My generation was fed the line of “unity in diversity” long before “India shining” became a catch-phrase. I have problems with both. The diversity is self-evident, but the unity seems more tenuous with each passing year. Some years ago I was in Manipur on government work and became used to the term "you Indians". Even "going to India". It stirred déjà vu. Then I remembered Kashmir in 1990. These words, the attitude, were chilling echoes of a chilling fortnight in Srinagar all those years ago. That's some unity. Consider the Jarawa tribesman in the Andaman Islands. He may not even KNOW about India. His home is closer to Thailand than to the Indian mainland. In case I've failed to get the point across, the idea of "India united" seems to fall well short of a consensus.
Three major wars, a few dozen separatist movements, schisms along the lines of religion and of culture, huge differences between town and country. More importantly, separate Indias for the haves and the have-nots, a situation that has led to insurgencies that run from the Nepal border to the fringes of Tamil Nadu. Make no mistake, the Maoist movements are insurgencies, and the future of the Indian polity will depend upon whether these are addressed as a disease or as symptoms of a more fundamental illness. A secular federation where the greatest visible divide is between two of the world’s major religions. A union where the northern half of the country still lumps together four distinct cultures, languages, traditions as “South Indian (or as “Madrasi”, from the time of the Madras Presidency under the British). Where is the unity?
It’s some kind of miracle that this country still holds together after 60 years.
It’s time we realised that there is no such thing as an average Indian.
Because it’s time we stopped dealing in stereotypes.

::::::::

Task list:
1) In the essay on Indian unity, what term did the writer grow used to hearing while in Manipur on government work?
2) Do these statements agree with the essay on Indian unity? (a) The writer calls the Maoist movements insurgencies. (b) The writer says the country has held together for 100 years. (c) The writer treats India's diversity as doubtful.
The records are separate material from the essay on Indian unity.

::::::::

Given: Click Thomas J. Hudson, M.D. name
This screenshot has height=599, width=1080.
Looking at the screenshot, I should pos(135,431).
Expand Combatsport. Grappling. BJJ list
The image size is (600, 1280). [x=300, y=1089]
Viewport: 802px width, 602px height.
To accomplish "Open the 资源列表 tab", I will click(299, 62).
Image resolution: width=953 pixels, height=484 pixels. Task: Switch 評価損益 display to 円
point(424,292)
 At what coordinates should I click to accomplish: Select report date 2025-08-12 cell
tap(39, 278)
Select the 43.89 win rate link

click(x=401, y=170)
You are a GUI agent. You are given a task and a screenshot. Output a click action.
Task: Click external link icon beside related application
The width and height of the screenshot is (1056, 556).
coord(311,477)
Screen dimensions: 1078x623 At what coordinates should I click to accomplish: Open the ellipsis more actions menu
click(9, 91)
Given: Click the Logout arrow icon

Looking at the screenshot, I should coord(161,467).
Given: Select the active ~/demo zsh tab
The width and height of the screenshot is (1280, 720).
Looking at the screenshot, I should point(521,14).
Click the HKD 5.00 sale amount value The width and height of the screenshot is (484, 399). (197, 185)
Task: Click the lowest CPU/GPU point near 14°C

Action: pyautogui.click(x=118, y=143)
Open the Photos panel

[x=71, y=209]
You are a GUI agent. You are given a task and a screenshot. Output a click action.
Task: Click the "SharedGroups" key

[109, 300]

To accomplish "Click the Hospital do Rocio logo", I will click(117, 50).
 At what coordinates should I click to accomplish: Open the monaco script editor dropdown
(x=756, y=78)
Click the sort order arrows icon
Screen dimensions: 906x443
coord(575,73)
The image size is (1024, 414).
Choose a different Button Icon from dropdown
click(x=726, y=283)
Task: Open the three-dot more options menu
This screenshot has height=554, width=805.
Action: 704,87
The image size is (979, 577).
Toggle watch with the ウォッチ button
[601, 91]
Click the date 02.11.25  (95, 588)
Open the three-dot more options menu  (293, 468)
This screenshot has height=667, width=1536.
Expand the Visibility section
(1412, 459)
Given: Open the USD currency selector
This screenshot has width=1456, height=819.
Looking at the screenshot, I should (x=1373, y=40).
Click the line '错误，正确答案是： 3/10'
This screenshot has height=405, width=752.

::::::::

Your written answers:
1) "You Indians"

2)
(a) Yes: "Make no mistake, the Maoist movements are insurgencies"
(b) No: "this country still holds together after 60 years"
(c) No: "The diversity is self-evident"